*Saved entries:*
#####
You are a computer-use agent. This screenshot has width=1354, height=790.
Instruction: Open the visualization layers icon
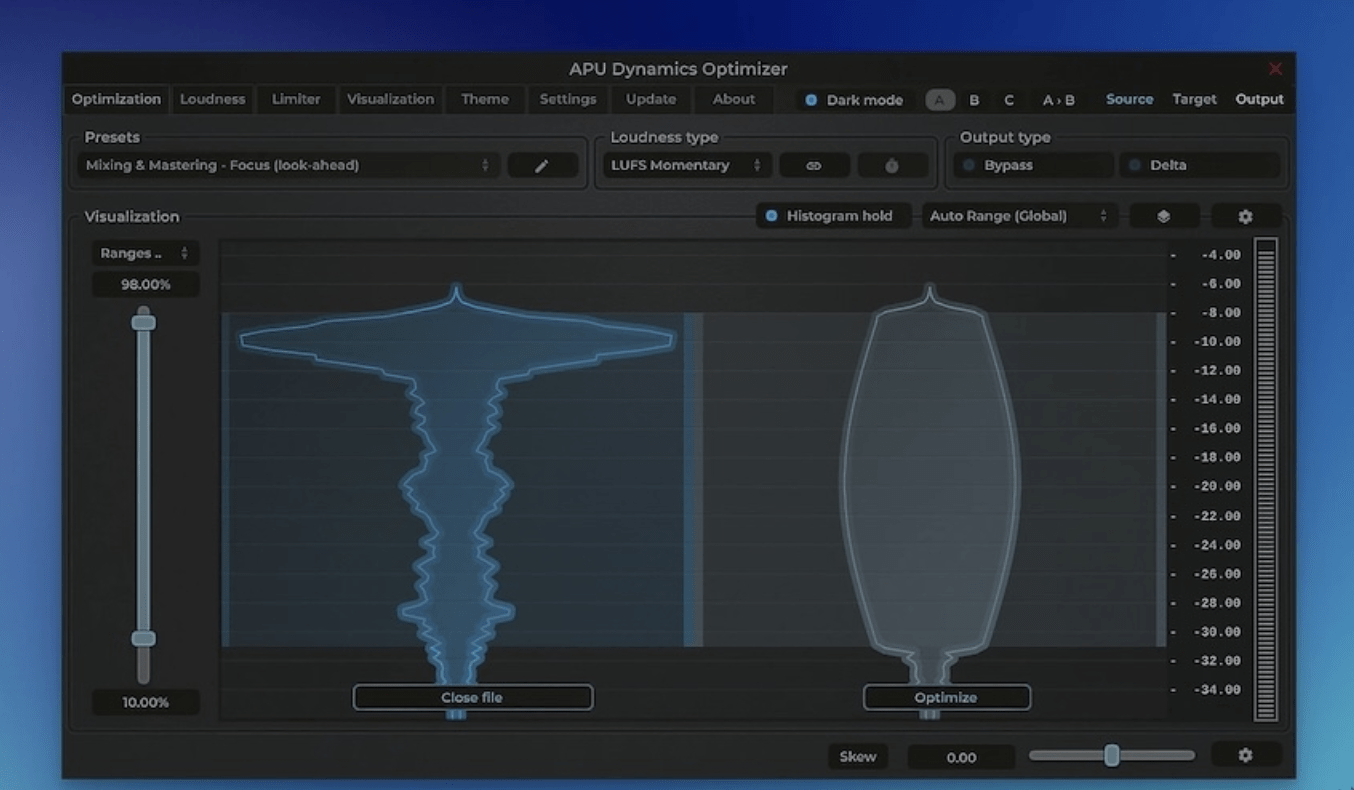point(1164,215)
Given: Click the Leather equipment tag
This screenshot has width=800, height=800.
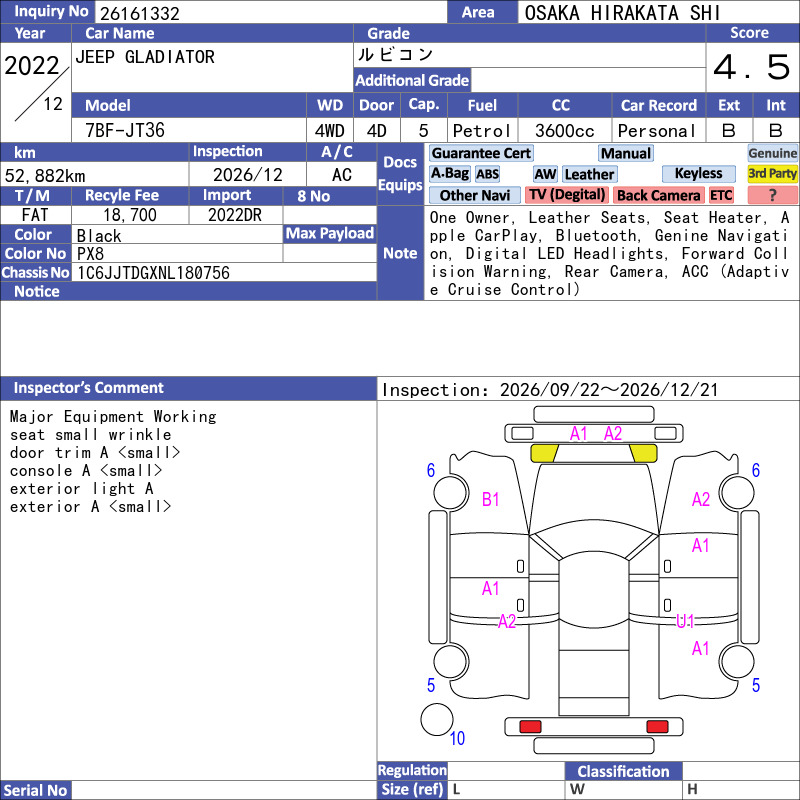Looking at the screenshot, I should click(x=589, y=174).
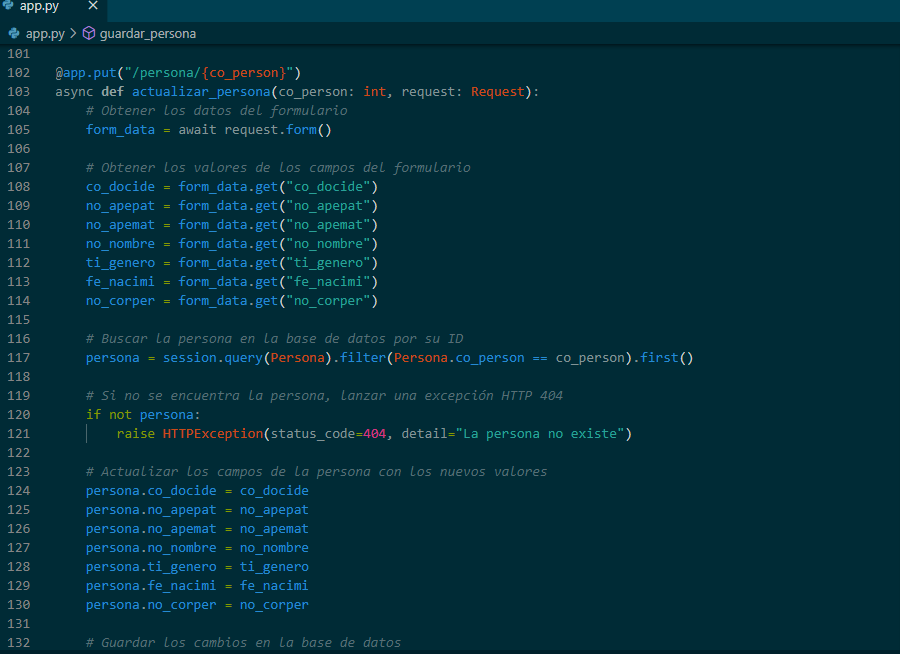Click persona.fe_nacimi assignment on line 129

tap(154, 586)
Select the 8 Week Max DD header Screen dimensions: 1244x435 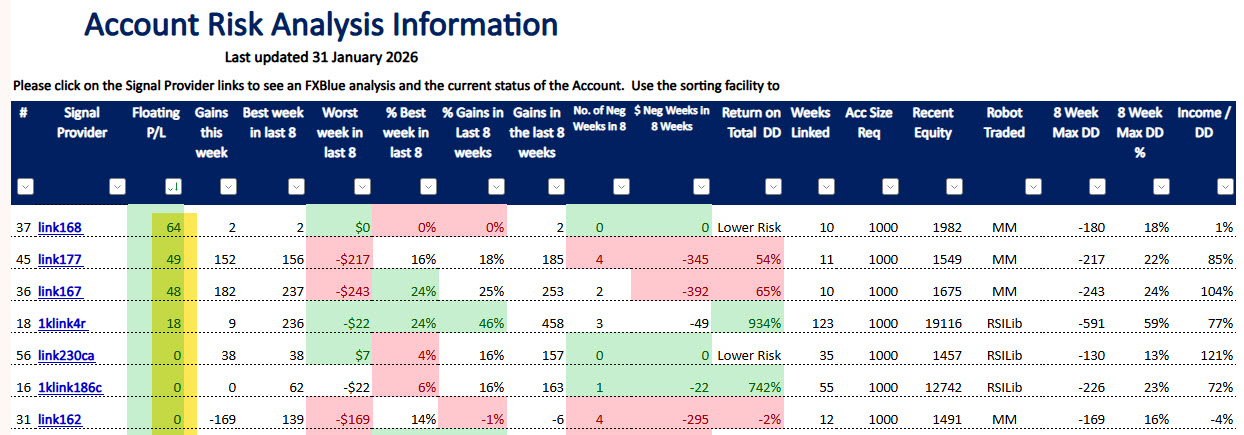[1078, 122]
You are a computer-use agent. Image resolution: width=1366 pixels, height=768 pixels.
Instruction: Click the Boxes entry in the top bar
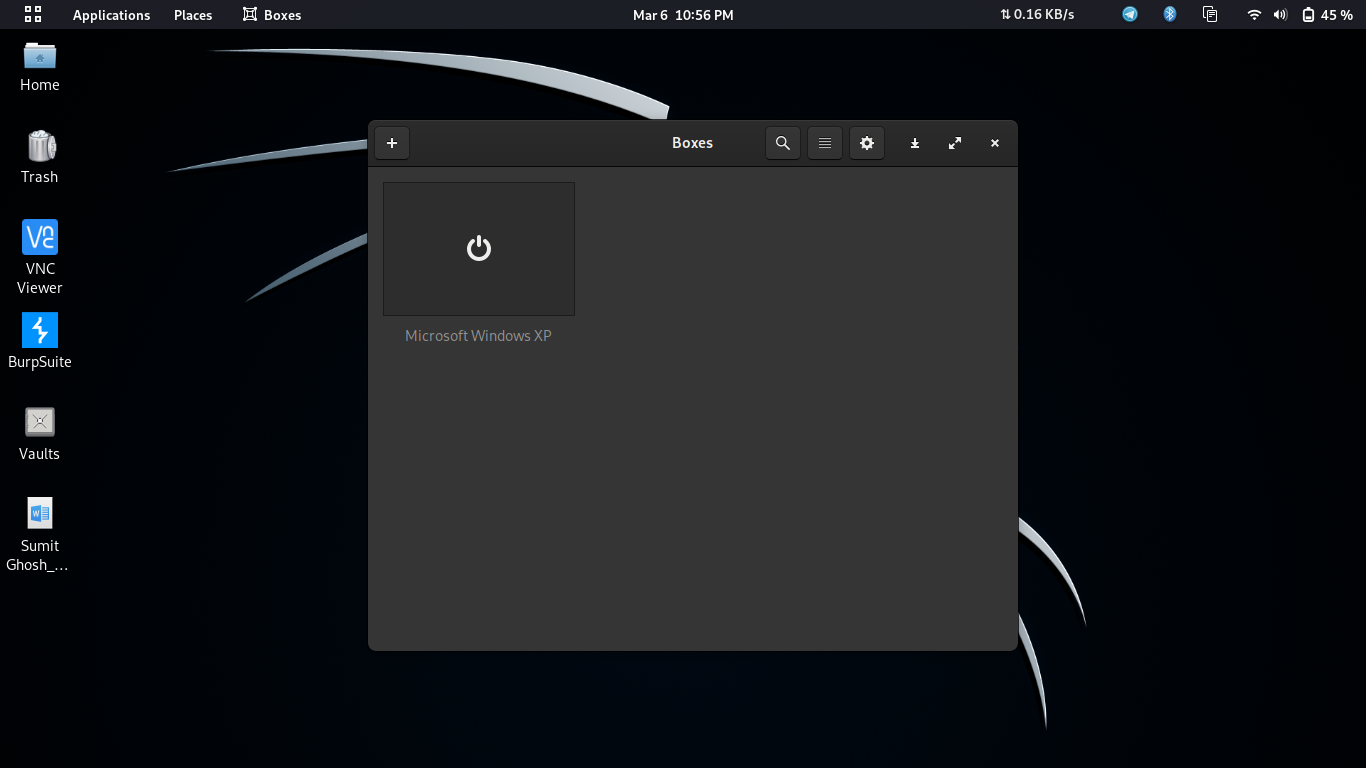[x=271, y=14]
#####
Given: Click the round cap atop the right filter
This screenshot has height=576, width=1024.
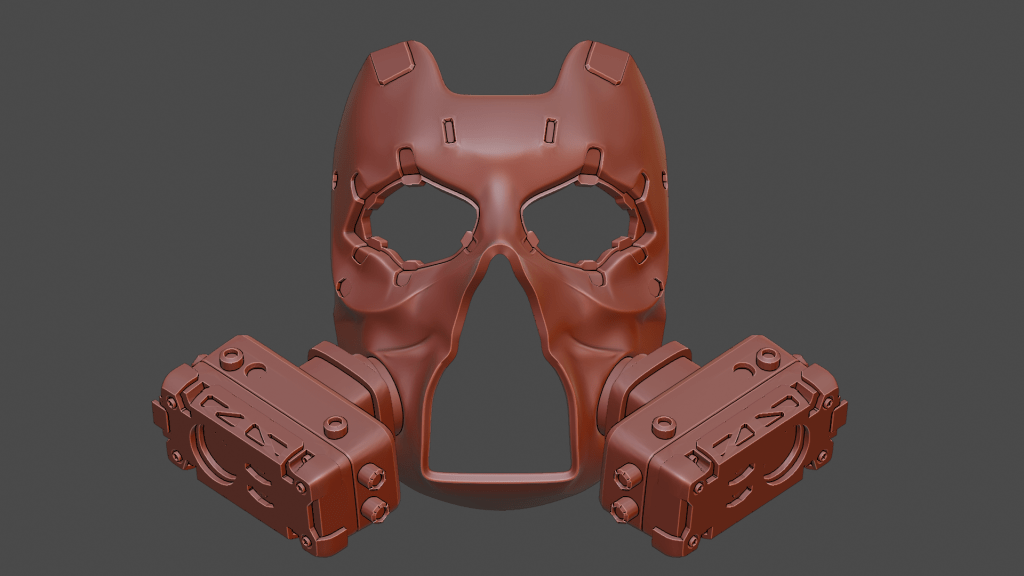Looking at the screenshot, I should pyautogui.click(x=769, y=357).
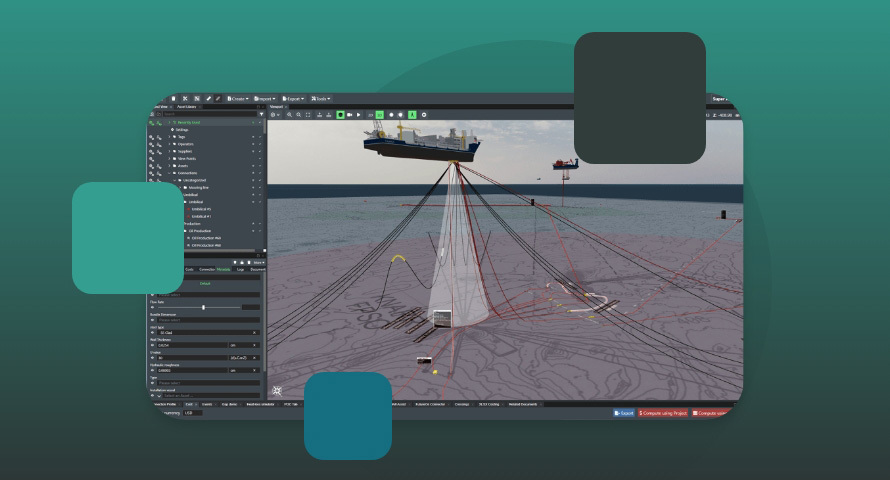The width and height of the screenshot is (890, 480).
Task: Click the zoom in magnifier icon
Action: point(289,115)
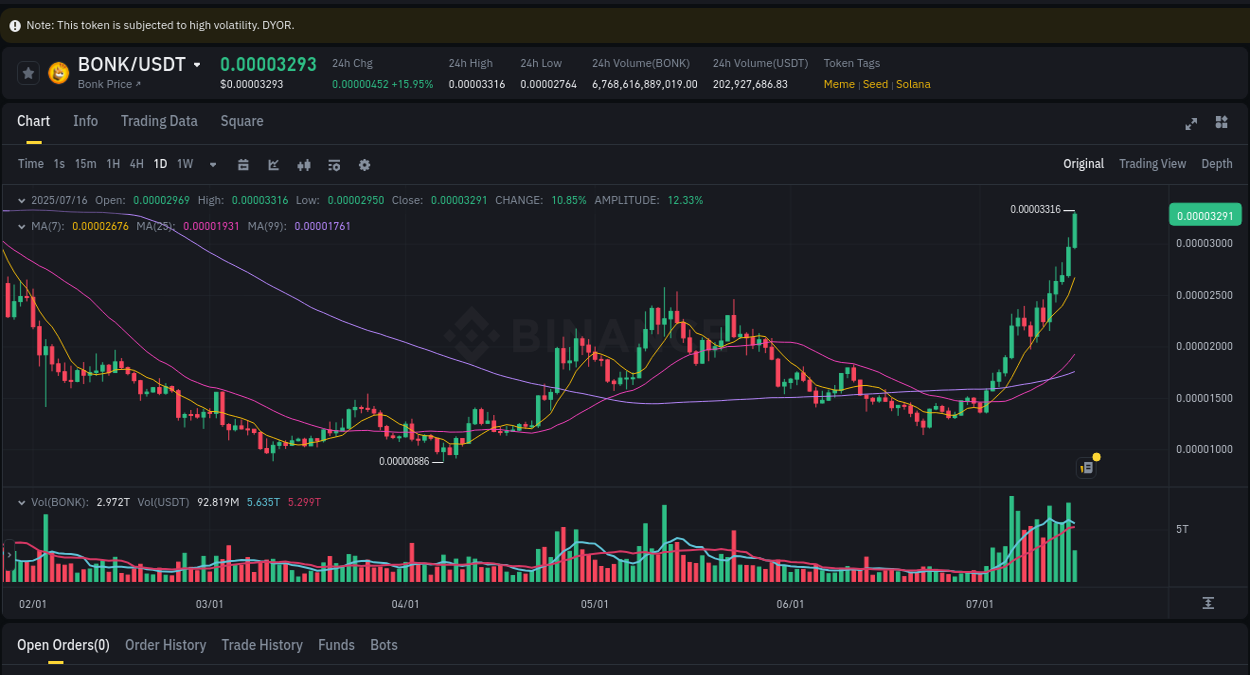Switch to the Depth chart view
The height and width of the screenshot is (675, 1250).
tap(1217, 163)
#####
*DESCRIPTION OF THE TASK:* All lines of the records containing "computer" should be shown.

*WRITTEN RESPONSE:*
You are a computer-use agent. This screenshot has width=1354, height=790.
You are a computer-use agent. Image resolution: width=1366 pixels, height=768 pixels.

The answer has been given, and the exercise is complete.